Management of high oxygen-affinity Hbs
A high-affinity Hb leads to a high Hb by physiological adaptation. When considering venesection in these patients, it is of note that no randomized trials of venesection to prove efficacy have been undertaken. A number of observations when considering venesection should be noted. Most individuals with high-affinity Hb are asymptomatic but hyperviscosity symptoms and thromboembolic events have been reported [Fairbanks et al. 1971; Weatherall et al. 1977]. Experiments using isovolemic venesection that reduced the HCT from 0.55 to 0.41 can reduce exercise performance [Butler et al. 1982; Winslow et al. 1983]. In some families thrombotic episodes have only occurred in compound heterozygotes for high-affinity Hb and a thrombophilic defect [Berruyer et al, 1994; Hanss et al. 2002]. However, individuals with dizziness, dyspnoea, or angina may obtain clinical benefit from venesection [Fairbanks et al. 1971; Grace et al. 1992].
With evaluation of all these factors it is suggested that consideration should be given to venesection to reduce the HCT in those with symptoms such as dizziness, dyspnoea, or angina where the HCT may be a contributory factor. Venesection should also be considered in those with one or more previous thrombotic episodes and in affected asymptomatic individuals where a family member with a high oxygen-affinity Hb has developed thrombotic problems. Partial exchange should be considered if the HCT is greater than 0.60 and major surgery is required [Larson et al. 1997]. Venesection to reduce the HCT to less than 0.60 is recommended [Weatherall et al. 1977], but when thrombosis or symptoms compatible with hyperviscosity have developed at a lower HCT then a target of 0.52 is suggested [McMullin et al. 2005].

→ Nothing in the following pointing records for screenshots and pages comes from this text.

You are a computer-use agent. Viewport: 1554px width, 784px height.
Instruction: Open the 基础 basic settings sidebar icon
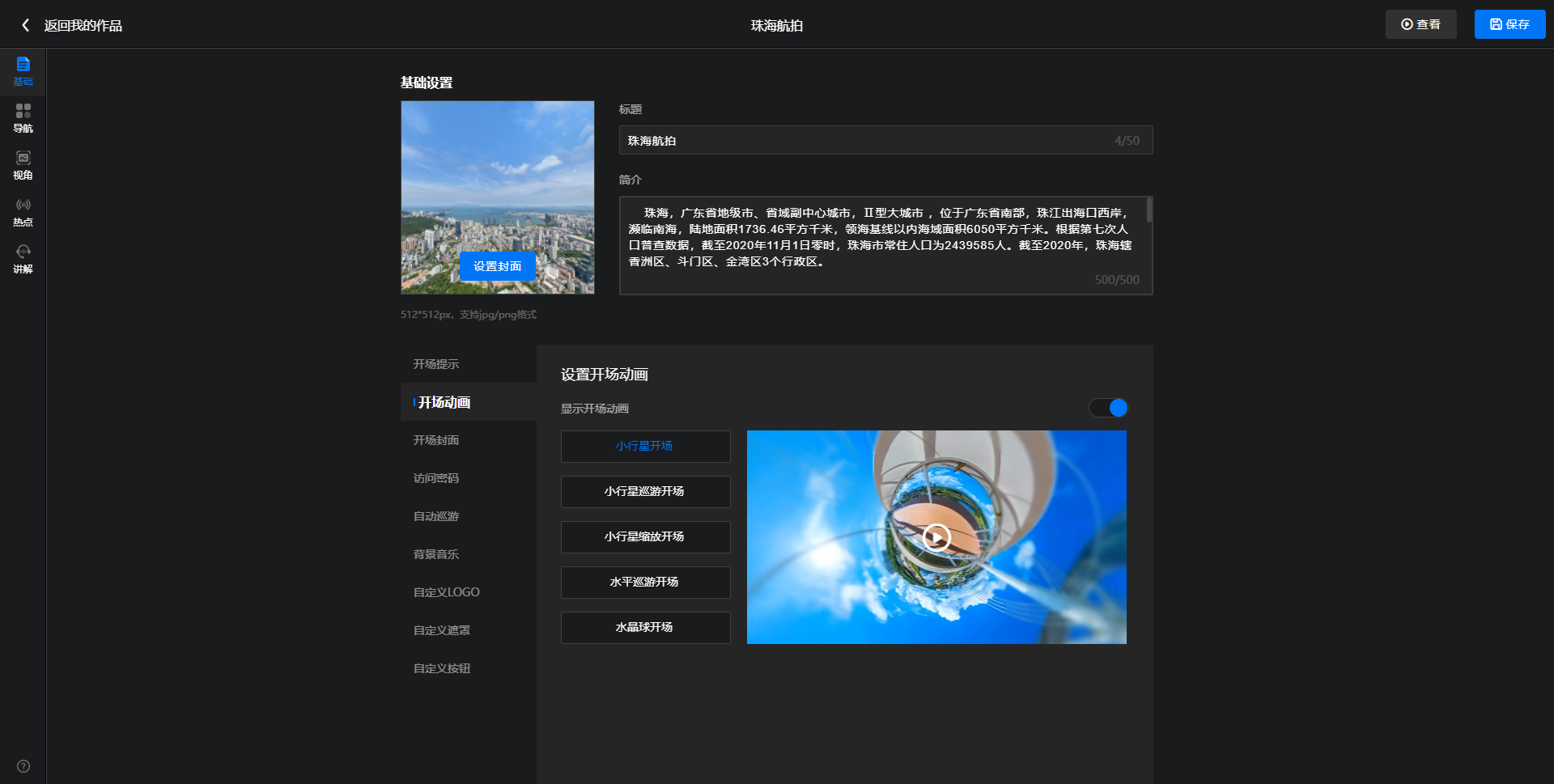point(23,70)
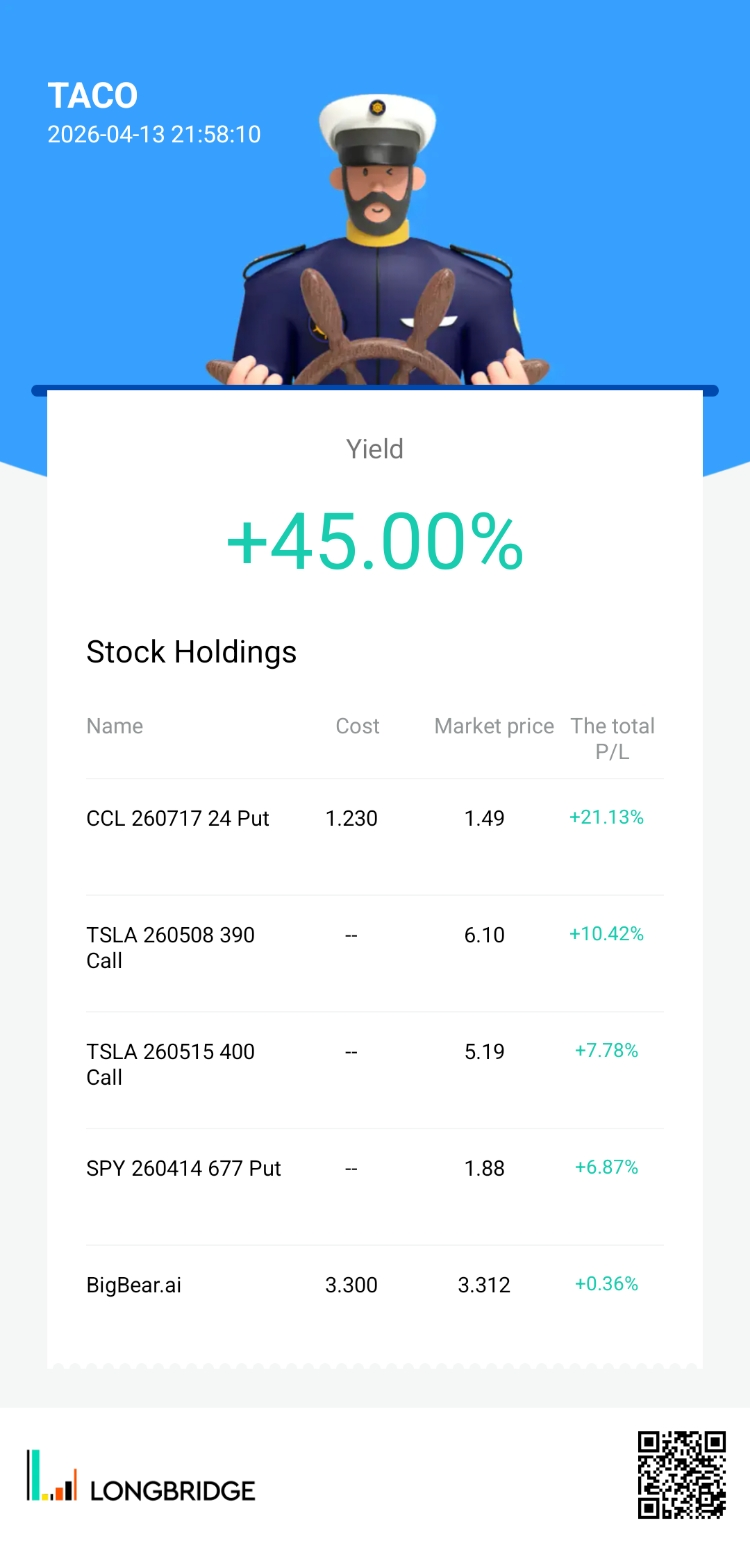Tap the +21.13% P/L for CCL
This screenshot has width=750, height=1543.
[606, 817]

Management options: conclusion
The therapeutic options for a patient with congenital and erythrocytosis are limited and largely of unproven efficacy. Low-dose aspirin in those without a specific contraindication and venesection to an achievable target HCT are the main treatments to be considered. Specific measures can be considered in situations such as high-affinity Hb. In the future JAK2 inhibitors may have a role in the treatment of Chuvash polycythemia.
Footnotes
Funding: This research received no specific grant from any funding agency in the public, commercial, or not-for-profit sectors.
Conflict of interest statement: The author declares no conflicts of interest in preparing this article.